By mid-October 2004, the U.S. had carried out forty-eight executions during 2004. Over 3,400 men and women were on death row at the end of the year, including almost eighty juvenile offenders. The Supreme Court heard arguments in October in a case that will decide the constitutionality of the death penalty for juvenile offenders. Nineteen states and the federal government have already set eighteen as the minimum age for the death penalty. The Court’s decision will determine whether the U.S. will leave the company of Iran and China, which are among the few states in the world that sentence juvenile offenders to death.
Five death row inmates were exonerated in 2004, bringing to 117 the number of men released from death row since 1973 because of evidence of their innocence. In August, a Louisiana death row inmate, Ryan Matthews, convicted of murder in 1999, was cleared of all charges after new DNA evidence exonerated him. Matthews is the fourteenth and most recent death row inmate freed with the help of DNA evidence.

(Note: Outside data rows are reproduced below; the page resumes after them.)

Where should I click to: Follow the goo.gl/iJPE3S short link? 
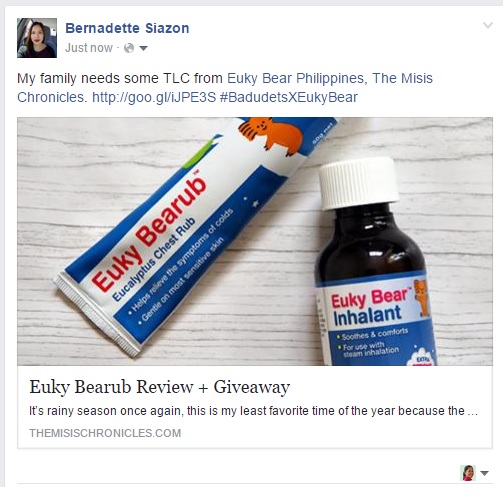pos(154,97)
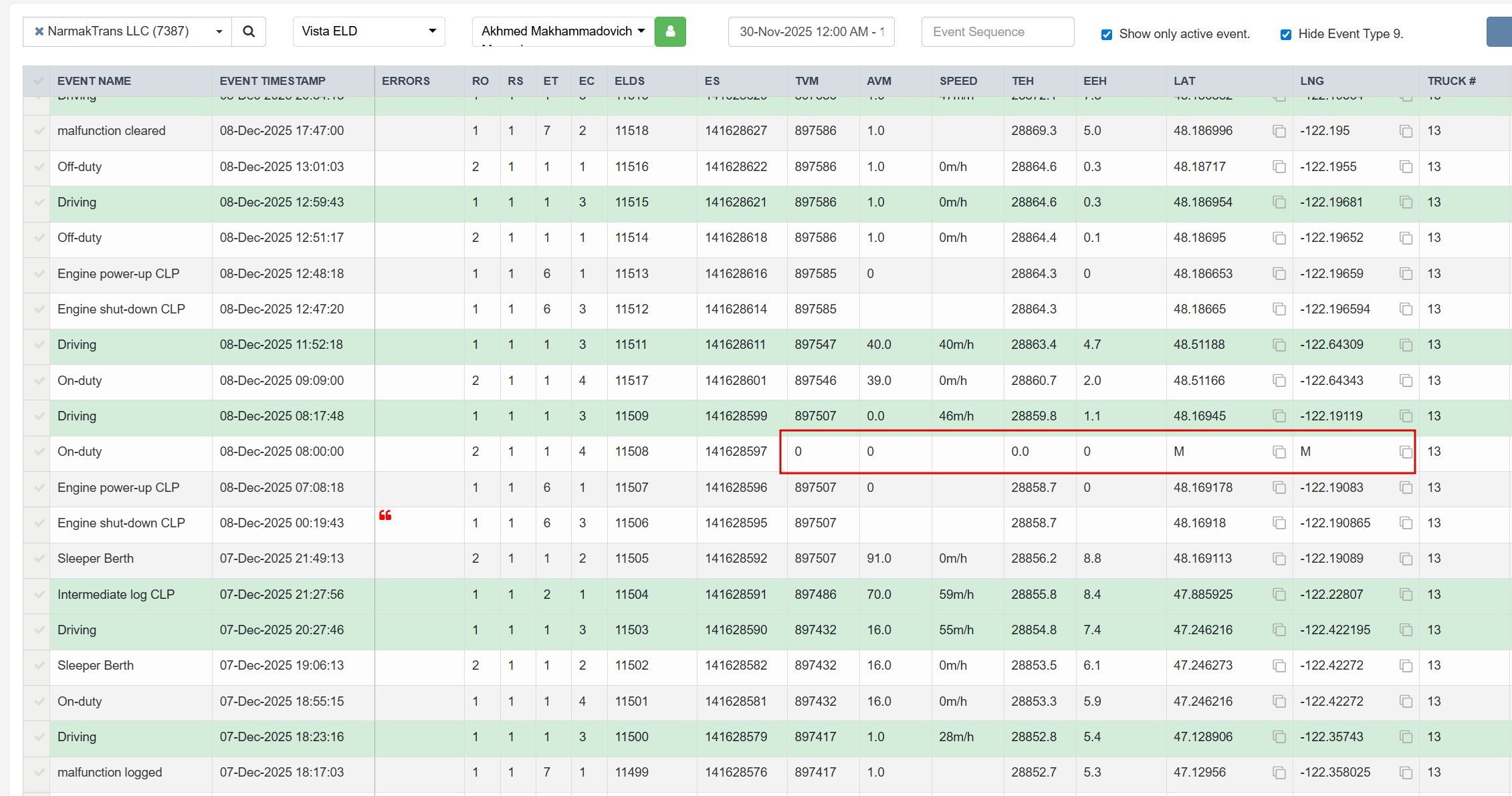Toggle Show only active event checkbox
Viewport: 1512px width, 796px height.
1107,34
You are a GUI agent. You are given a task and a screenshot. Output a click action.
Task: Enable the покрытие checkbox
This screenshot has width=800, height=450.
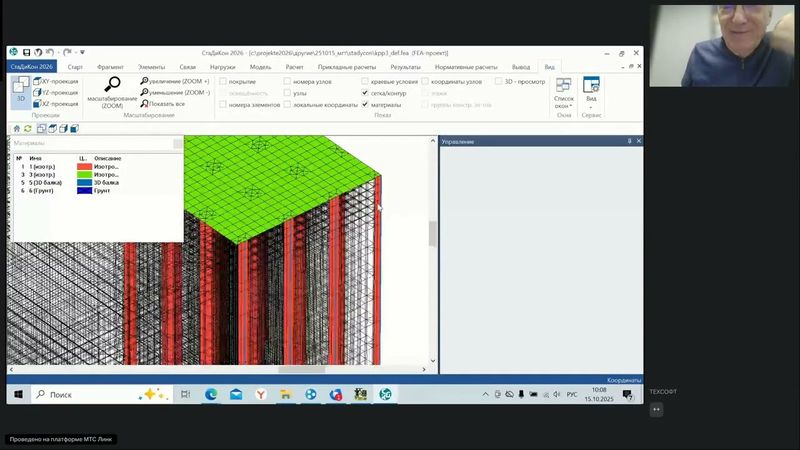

In October 2004, the Congress passed the Innocence Protection Act (IPA) as part of a larger anti-crime bill. The IPA seeks to prevent wrongful executions by raising the standards for adequate representation in death penalty cases, providing greater access to post-conviction DNA testing, and ensuring that those exonerated through DNA evidence in federal cases receive compensation.
In March 2004, the International Court of Justice (ICJ) ruled that the U.S. had violated the rights of fifty-four Mexican nationals on death row because they had not been informed of their right to talk to their consular officials after they were arrested, as required by the Vienna Convention on Consular Relations. The court rejected the U.S. argument that the clemency process offered an adequate remedy and insisted that the courts had to provide “effective” review of the convictions to determine whether the violations caused “actual prejudice” to any of the fifty-four men.. The ICJ ruling did not affect other foreign nationals on death row; Hung Thanh Le, a Vietnamese national, was executed in Oklahoma despite his denial of consular notification. More than 120 foreign nationals from twenty-nine countries remain on death row in the United States.